The path to using the reflect interface in Hpc started with my desire to investigate a long-winding darcs pull (some GHC HEAD into GHC STABLE). See http://bugs.darcs.net/issue1075. Earlier, to investigate the HughesPJ pretty-printing library, I had written a simple tracer that did a source-to-source transformation of Haskell code, inserting calls to Debug.Trace.trace for all top-level definitions in a Haskell module. See http://hackage.haskell.org/trac/ghc/ticket/1337. This was at a point in time where Hpc was not working. So my initial idea was to do something similar to darcs, transforming selected darcs modules to figure out what they were doing.

The work started around 2008-Sep-02. After struggling for a while, I had settled on a modified version of the Hpc.c that comes with the GHC runtime system that wrote out tix files regularly. Immediately afterwards, however, I stumbled over the Trace.Hpc.Reflect and Trace.Hpc.Tix modules that supported exactly what I needed. Thanks to the foresight of Andy Gill and Colin Runciman, everything turned out to be surprisingly simple. In fact, a major motivation for publishing the present library is simply to make this technique better known. The hpc-strobe library itself is really not adding anything significant to Hpc itself.

At the Hac5/darcs sprint 2, I gave a brief presentation of the technique:

http://blog.darcs.net/2009/04/darcs-hacking-sprint-2-report.html

Thanks to Don Steward for helping here.

  1. Final words

As mentioned, the contents of the hpc-strobe library itself is really not particularly significant and it is easy to imagine a number of generalizations and variations of the technique that opens up what I believe is a fairly rich field of valuable applications.
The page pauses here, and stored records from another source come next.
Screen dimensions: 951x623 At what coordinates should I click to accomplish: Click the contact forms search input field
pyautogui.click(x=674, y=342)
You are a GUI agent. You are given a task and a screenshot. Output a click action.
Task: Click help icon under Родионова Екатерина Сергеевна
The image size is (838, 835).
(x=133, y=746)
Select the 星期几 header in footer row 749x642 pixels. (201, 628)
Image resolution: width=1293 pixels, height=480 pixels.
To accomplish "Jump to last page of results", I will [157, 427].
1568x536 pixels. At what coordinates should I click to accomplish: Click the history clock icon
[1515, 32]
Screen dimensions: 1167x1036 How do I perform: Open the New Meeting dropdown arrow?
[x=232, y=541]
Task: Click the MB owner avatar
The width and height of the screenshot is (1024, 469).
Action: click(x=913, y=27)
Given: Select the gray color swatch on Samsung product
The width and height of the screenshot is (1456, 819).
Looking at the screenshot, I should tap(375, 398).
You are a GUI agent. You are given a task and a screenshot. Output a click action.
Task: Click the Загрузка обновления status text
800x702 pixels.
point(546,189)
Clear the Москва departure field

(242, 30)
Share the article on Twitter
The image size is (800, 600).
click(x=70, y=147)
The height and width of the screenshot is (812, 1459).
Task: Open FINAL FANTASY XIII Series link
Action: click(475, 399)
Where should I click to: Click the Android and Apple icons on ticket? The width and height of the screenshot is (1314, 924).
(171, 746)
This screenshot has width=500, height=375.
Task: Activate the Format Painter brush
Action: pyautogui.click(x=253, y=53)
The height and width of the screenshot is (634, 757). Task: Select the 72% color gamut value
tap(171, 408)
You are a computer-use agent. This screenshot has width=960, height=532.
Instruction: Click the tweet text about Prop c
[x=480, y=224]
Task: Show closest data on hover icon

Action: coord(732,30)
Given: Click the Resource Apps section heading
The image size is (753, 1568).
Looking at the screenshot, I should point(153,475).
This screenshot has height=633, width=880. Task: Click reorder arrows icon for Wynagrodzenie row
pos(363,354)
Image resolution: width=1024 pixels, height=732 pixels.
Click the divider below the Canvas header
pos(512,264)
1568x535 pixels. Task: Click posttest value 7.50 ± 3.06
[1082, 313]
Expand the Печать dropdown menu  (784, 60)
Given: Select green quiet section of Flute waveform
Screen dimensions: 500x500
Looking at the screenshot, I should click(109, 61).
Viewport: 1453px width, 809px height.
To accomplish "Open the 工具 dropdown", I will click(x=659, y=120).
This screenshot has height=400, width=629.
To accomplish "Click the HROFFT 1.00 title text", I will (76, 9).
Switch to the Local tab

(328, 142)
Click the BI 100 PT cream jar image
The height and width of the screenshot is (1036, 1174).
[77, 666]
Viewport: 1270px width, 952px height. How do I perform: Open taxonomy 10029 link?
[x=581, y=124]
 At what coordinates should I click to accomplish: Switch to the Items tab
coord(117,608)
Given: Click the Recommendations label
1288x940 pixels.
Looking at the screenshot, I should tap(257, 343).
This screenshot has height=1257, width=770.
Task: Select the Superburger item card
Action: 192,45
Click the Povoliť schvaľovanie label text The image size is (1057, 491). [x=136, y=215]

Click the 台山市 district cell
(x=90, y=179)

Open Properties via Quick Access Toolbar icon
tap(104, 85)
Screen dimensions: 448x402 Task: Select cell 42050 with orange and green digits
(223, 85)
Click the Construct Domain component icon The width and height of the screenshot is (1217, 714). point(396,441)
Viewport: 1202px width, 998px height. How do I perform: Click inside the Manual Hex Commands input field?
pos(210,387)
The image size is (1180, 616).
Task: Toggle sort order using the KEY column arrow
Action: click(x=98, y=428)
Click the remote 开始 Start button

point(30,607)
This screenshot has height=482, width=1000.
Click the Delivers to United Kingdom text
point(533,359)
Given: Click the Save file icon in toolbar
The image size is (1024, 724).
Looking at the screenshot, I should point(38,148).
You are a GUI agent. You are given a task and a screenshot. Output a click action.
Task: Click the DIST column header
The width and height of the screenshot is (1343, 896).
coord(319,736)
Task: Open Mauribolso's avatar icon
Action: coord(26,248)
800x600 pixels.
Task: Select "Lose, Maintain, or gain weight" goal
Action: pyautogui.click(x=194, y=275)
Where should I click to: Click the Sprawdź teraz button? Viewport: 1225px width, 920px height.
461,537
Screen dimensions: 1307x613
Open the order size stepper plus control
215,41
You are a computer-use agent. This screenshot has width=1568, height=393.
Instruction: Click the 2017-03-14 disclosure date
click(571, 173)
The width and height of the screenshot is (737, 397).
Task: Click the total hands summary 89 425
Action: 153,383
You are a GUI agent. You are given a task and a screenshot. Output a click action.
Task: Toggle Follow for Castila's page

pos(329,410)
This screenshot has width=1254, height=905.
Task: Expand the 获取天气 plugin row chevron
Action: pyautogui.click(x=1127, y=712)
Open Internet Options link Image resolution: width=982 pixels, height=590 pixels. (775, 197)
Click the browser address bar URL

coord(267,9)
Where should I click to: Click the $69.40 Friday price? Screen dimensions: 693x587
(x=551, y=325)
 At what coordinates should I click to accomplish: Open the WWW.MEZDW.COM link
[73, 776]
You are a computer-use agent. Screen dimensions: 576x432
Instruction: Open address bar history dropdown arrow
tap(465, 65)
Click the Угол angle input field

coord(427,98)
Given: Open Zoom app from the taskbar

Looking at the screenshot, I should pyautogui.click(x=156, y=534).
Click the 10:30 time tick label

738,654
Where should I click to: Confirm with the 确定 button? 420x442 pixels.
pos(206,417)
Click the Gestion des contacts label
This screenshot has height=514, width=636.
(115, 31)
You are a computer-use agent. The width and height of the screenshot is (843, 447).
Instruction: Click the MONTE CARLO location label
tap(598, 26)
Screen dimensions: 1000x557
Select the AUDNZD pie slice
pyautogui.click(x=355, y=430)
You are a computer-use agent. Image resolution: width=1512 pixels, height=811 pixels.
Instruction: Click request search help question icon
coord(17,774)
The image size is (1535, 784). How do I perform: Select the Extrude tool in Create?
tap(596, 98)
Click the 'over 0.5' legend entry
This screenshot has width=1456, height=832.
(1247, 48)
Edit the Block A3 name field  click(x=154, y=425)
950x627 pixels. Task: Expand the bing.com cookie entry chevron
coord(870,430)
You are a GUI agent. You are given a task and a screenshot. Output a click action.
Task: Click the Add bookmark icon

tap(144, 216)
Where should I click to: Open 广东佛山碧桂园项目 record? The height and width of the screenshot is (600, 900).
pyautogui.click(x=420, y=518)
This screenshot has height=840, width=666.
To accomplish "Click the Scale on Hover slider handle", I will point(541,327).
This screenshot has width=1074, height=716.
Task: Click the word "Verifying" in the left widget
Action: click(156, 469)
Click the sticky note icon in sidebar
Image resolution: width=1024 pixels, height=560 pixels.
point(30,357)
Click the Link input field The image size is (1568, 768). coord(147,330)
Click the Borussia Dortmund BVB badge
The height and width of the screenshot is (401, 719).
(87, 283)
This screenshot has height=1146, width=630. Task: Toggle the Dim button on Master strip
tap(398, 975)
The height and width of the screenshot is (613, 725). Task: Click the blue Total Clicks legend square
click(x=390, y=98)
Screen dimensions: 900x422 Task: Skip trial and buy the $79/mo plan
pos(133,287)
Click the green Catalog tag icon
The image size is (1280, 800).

I should mention the hpc-tracer library by Andy Gill and Colin Runciman:

http://hackage.haskell.org/cgi-bin/hackage-scripts/package/hpc-tracer

I must admit that I have not studied this library in detail, but it clearly seems to be headed in much the same direction as hpc-strobe, but with a more elaborate user interface.